Some Current Trends In Immigration

Border Impossible To Secure, Experts Says. Fox News Latino reports on the contradictions and sloganeering among the GOP presidential candidates.

Bachmann On Immigration: Deport All The Undocumented. Speaking of sloganeering, according to the Huffington Post, Michelle Bachmann said Saturday on a conservative forum hosted by Mike Huckabee that as President she would make sure that all undocumented immigrants would be deported.

Unemployment Leading to California Exodus.  CBS news reports that “according to a new study, the sluggish U.S. economy has sharply reduced illegal immigration from Mexico. From a high of 1,600,000 arrests in 2000, the Border Patrol last year arrested 327,000 – a low not seen since the early 1970s.”
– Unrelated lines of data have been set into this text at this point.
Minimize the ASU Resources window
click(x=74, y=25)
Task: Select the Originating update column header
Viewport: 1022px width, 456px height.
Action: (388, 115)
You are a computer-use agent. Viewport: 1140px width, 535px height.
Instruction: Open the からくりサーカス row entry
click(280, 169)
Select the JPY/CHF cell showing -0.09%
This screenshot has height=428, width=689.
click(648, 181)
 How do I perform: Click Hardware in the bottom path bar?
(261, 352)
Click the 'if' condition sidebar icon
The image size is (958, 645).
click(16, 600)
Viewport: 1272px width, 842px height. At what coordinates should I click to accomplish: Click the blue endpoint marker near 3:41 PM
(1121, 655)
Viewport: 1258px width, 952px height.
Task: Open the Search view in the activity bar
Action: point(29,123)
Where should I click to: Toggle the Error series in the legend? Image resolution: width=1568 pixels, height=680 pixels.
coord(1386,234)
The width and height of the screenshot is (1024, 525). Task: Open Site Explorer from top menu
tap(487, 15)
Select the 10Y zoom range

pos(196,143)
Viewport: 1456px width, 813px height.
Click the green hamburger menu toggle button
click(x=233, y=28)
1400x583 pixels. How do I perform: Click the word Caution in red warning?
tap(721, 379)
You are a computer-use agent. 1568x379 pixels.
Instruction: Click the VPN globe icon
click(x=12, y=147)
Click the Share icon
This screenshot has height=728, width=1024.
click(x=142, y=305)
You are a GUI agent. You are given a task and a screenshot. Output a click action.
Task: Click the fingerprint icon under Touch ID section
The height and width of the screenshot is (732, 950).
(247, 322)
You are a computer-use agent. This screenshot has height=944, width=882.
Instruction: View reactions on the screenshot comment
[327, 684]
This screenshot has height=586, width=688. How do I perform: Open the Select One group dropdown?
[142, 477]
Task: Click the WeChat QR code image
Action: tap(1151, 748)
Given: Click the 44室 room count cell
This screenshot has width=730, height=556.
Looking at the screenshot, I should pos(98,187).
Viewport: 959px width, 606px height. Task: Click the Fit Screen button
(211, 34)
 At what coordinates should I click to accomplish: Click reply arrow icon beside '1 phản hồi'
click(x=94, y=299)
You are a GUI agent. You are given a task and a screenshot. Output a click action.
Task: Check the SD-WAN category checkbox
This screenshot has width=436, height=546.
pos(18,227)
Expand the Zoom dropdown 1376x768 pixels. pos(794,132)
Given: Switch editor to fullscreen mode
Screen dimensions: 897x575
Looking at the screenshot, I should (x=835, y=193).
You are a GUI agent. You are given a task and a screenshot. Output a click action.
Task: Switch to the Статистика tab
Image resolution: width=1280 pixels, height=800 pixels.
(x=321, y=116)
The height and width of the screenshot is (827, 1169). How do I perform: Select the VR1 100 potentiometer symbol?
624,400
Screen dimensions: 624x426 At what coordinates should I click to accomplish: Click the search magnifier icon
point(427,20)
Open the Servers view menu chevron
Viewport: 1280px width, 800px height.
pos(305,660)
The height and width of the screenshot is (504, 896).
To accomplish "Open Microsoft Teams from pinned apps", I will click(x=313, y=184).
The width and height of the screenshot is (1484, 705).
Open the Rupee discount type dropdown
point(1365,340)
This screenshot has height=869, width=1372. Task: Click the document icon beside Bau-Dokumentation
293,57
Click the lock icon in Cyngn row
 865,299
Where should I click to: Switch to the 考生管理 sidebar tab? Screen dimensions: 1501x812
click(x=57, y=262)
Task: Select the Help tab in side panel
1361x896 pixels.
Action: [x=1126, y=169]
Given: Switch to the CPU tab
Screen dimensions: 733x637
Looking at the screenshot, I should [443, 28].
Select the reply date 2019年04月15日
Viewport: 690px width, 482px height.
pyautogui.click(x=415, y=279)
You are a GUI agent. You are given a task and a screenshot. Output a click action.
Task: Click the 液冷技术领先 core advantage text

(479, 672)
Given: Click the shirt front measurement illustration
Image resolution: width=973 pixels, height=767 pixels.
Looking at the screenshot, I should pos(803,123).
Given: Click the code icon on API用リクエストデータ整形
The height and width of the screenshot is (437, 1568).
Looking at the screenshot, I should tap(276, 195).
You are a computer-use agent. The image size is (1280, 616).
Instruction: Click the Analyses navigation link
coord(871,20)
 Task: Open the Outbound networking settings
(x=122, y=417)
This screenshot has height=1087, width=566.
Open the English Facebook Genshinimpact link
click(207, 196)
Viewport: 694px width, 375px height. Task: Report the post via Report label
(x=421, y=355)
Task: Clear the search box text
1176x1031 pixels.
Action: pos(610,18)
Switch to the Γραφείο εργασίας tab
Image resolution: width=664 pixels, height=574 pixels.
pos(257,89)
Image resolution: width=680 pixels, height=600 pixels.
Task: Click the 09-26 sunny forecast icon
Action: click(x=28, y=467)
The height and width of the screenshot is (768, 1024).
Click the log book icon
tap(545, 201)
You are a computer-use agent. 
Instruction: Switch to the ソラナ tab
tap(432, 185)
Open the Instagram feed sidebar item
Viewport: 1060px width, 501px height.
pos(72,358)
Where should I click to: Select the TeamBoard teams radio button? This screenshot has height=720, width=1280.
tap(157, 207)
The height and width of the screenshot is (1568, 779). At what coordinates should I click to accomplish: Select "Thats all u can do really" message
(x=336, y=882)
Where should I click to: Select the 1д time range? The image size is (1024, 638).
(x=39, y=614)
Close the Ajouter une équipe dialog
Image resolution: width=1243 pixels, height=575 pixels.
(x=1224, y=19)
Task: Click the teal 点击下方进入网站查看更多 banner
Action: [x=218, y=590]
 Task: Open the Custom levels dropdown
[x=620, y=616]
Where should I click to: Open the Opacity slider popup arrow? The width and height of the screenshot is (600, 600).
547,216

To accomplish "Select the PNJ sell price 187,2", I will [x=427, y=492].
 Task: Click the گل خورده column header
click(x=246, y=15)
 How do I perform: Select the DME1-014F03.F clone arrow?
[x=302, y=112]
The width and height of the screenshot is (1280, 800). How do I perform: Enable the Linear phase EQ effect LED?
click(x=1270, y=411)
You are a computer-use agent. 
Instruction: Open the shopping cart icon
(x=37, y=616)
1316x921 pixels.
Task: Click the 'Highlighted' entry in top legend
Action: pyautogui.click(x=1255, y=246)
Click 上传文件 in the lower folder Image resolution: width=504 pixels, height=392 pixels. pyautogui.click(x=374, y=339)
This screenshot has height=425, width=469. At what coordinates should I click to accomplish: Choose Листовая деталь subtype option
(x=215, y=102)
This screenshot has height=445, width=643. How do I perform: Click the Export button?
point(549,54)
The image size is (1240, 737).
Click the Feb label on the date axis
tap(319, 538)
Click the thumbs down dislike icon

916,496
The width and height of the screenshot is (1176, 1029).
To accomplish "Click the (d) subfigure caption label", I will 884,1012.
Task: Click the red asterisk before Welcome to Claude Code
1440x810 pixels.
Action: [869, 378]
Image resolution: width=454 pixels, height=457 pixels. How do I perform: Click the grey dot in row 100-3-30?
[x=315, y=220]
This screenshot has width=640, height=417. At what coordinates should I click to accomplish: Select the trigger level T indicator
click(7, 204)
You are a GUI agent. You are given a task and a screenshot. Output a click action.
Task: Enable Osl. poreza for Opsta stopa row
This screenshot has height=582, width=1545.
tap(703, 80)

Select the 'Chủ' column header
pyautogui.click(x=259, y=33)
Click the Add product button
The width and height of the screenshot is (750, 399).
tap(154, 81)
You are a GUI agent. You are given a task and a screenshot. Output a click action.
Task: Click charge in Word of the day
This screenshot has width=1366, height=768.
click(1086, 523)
Fuentes proposes help for immigrants. Meanwhile, California Assemblyman Felipe Fuentes, D-Sylmar, has a proposed a ballot initiative that would, according to the Contra Costa Times, have “undocumented workers would pay state income taxes in exchange for the prospect of leniency on federal immigration laws…” The law, according to Fuentes, would add up to $325 million a year to the state’s treasury.

Expert: Southeast immigration on the upswing, still behind West. Meanwhile, the opposite seems to be true about the Southeast part of the country. Knoxnews.com says “Tennessee and neighboring Southern states are likely to continue seeing an uptick in immigration, but a local expert cautions that despite recent reports, the region is still nowhere close to matching the boom in California.”

Economists: Job effects of Alabama immigration law unclear. The Southeast, though, is still a place where anti-immigrant fervor is rampant. But while the effects of this fervor are being felt on the farms and fields where there isn’t enough agriculture labor to harvest crops, there are some experts who are taking a wait-and-see attitude. The Gasden Times reports “it may take years and extensive research to determine whether Alabama’s new law clamping down on illegal immigration helps or hurts the state’s job market.”

Alabama to stop immigration checks for government transactions, but fed help may be months away. So, as Al.com reports,  while they’re waiting for their economists to get their studies straight, the state’s Attorney General, Luther Strange, is telling “government officials across the state to stop requiring people to demonstrate U.S. citizenship or lawful immigration status during transactions for things like car tags.” The problem is that, according to the Alabama immigration law, cities must establish a relationship with the federal government’s SAVE program, but so far only one city has done so.